If the date Wednesday, Oct. 21, 2015 sounds familiar to you, it might be because it was just last week. Or perhaps you are remembering that as the “future” destination set and briefly navigated in Robert Zemeckis’ Back to the Future Part II.
Viewers will remember Zemeckis’ 2015 as a colorful one, both figuratively and also literally in the vibrant color palette of costumes and props, from Marty McFly Junior’s distinctive rainbow baseball cap to the iconic hot pink Mattel hover board. Doctor Brown pilots his retrofitted flying DeLorean in a bright yellow coat with a red shirt and a silver visor against Marty’s impressive but comparatively low-key self-sizing, self-lacing Nikes. Shiny blue holograms mock the proliferation of Jaws sequels and the rate of monetary inflation, and a stunning display of lights announces the Cubs’ World Series win. By all accounts Zemeckis’ vision makes our version seem quite muted and dull. But what if I told you that it’s not just because of the fashion and technology, and that what he got wrong is not what you think?
If asked to point out inaccuracies in Zemeckis’ ambitious portrait of the future, I imagine that most people would likely point to the flying cars and to the hoverboard and hologram technologies. In other words, what is supposed to be different in the future than in the late twentieth century. But to me it seems that the problem is found in the much smaller cultural things that fall short, the things that are supposed to be the same in the future, and that it’s not that Zemeckis assumed the future too fantastic, but that he imagined it too consistent.
Because let’s face it, our culture and social norms are in many ways quite inconsistent with those of the late twentieth century.

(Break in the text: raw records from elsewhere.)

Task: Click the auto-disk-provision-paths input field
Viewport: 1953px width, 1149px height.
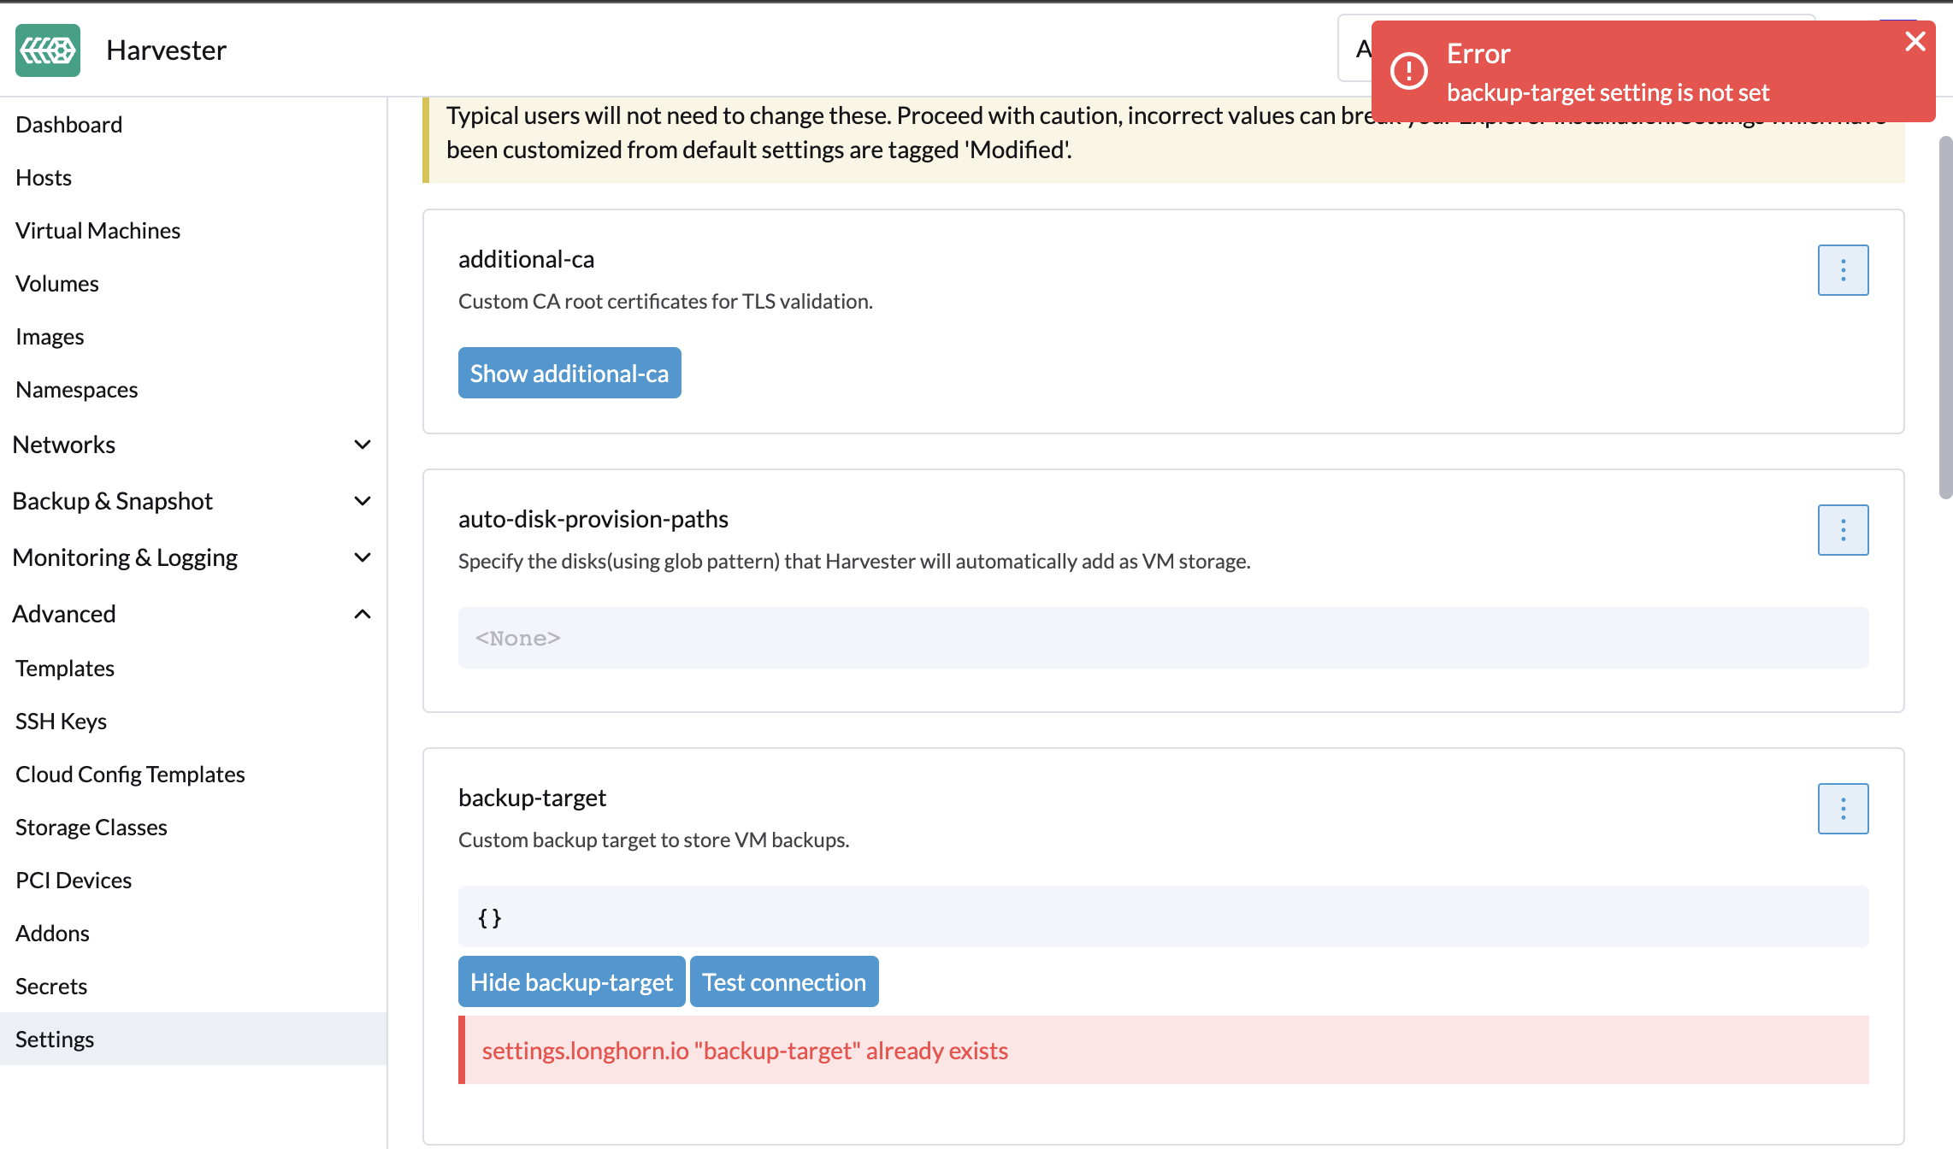Action: [1163, 638]

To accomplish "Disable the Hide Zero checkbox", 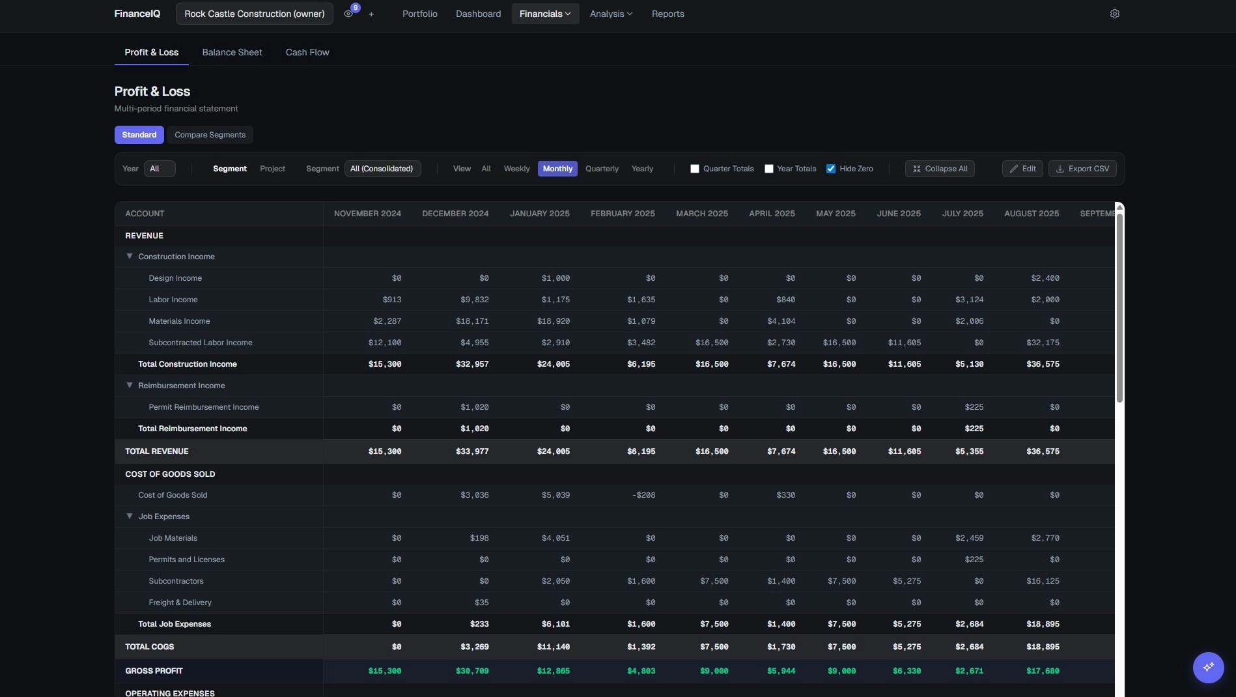I will pyautogui.click(x=830, y=168).
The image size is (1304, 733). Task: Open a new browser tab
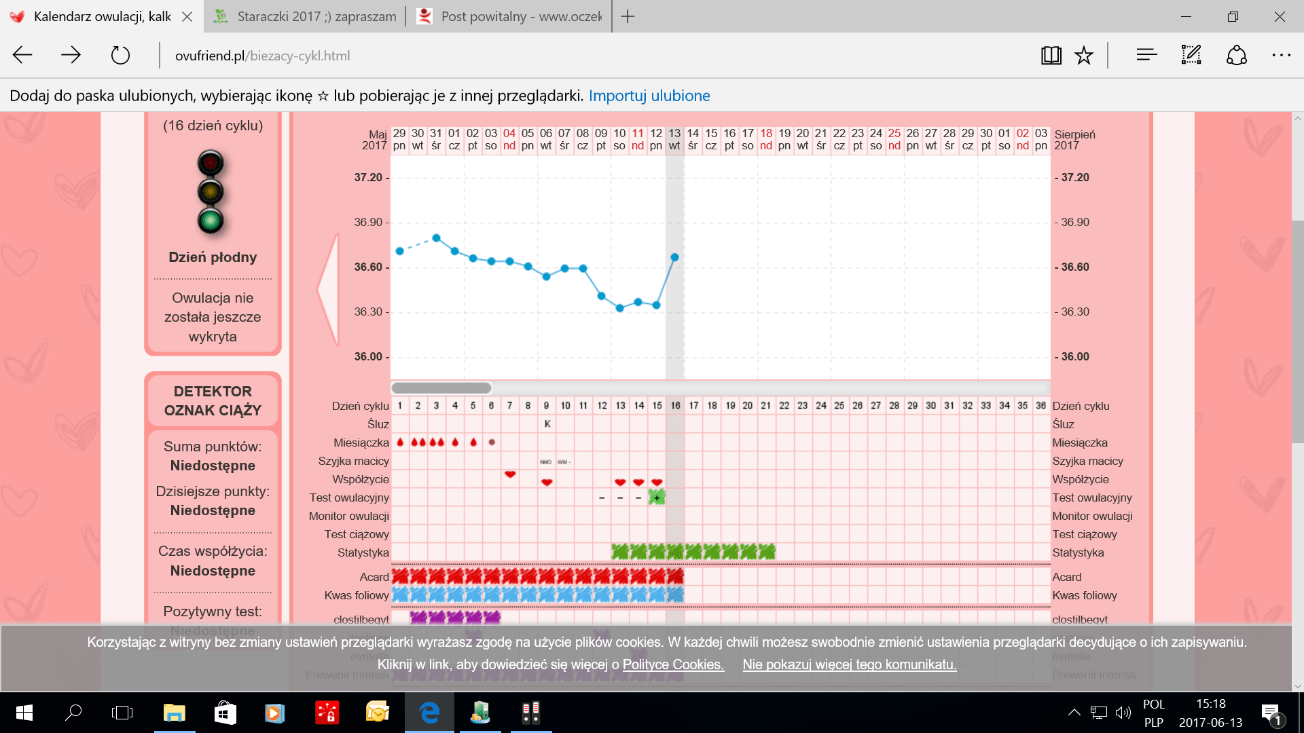click(x=628, y=16)
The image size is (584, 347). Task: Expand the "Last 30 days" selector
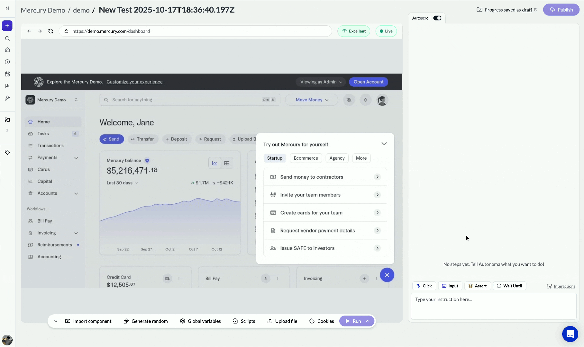[122, 183]
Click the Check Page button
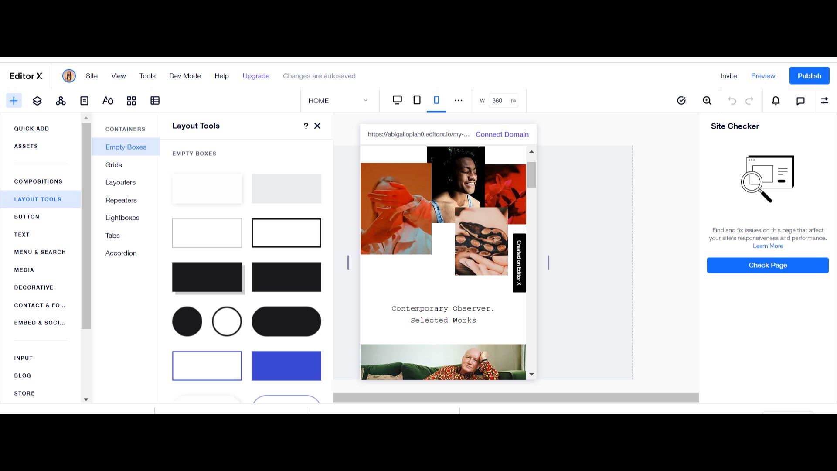 [x=767, y=265]
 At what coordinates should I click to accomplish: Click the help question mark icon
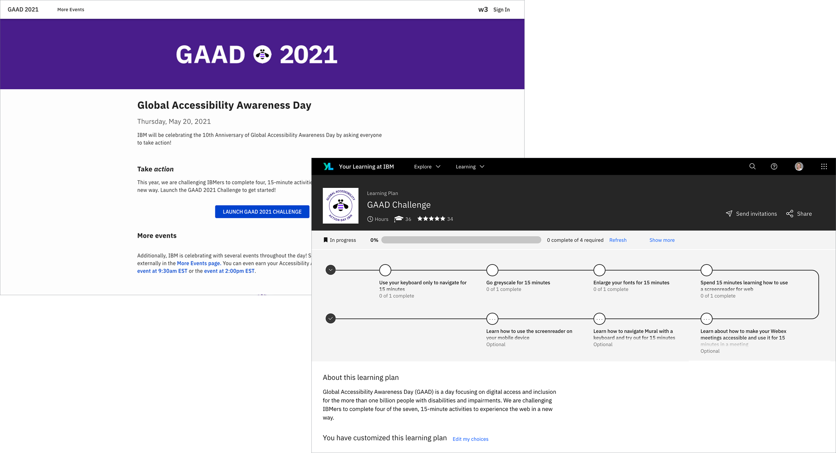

I give as one example the famous scene in which Marty borrows a hoverboard from two small children playing outside together unsupervised and Griff Tannen’s goons take chase.
Most people would say that the hoverboard is the part of that scene that doesn’t track with the real 2015, but I would call that difference surprisingly negligible compared to the idea that there are two young middle-class children in 2015 playing together not only in-person but outdoors and without so-called helicopter parents looking on from nearby. As it stands, the central premise of meeting Tannen in person at the Café 80s in the first place to plan an illegal heist only hangs by the thread of likely NSA surveillance of the more preferred media of communication.
This goes the same for all of the holograms; they assume a person walking outside, looking up rather than stooping like cavemen to tap on their rectangular screens. Yeah, the Internet and the smart phone really killed that dream.
Zemeckis’ 2015 is overly optimistic not in assuming crazy trends like inside-out pants and double neckties or in dreaming up fantastic technologies such as self-dusting books and fingerprint-based gadgetry and hands-free video games (Hey! He got that one right! And the fingerprint one, sort of!), but rather in assuming the completely unremarkable sameness of the involved and social nature of people.
He assumes a much more interested and engaged populace, to say nothing of fun and whimsical. Zemeckis’ citizen of 2015 drives a flying car like a starship captain, soaring through crowded stratospheric highways; real 2015’s citizen is still waiting for those self-driving cars to get big so that he can check his Facebook, Twitter and Instagram on the way to work.
It’s not the technologies that set these “futures” apart; it’s the way people expect them to be used. Even the very tone used in employing the concept of a predicted future is telling; Zemeckis comes from the old school of thought that future technology will make life shiny, bright and exciting, whereas we on the other end in the real 2015 tend to predict muted-color dystopias.
In short, one of these 2015s is disappointingly off-target and falls short of expectation, and it’s not the one in the film. In fact, that 2015 makes our 2015 look like a very pessimistic and antisocial time. It is not that Zemeckis goes too far but that he doesn’t go far enough, and that in assuming that old standard “the more things change, the more they stay the same” he fails to predict the huge interpersonal divisions and fundamentally different rules of disengagement that the internet and the ubiquitous computer will culture. And it is this that is indeed “heavy.”
Sam Ready is a College sophomore from Atlanta, Georgia.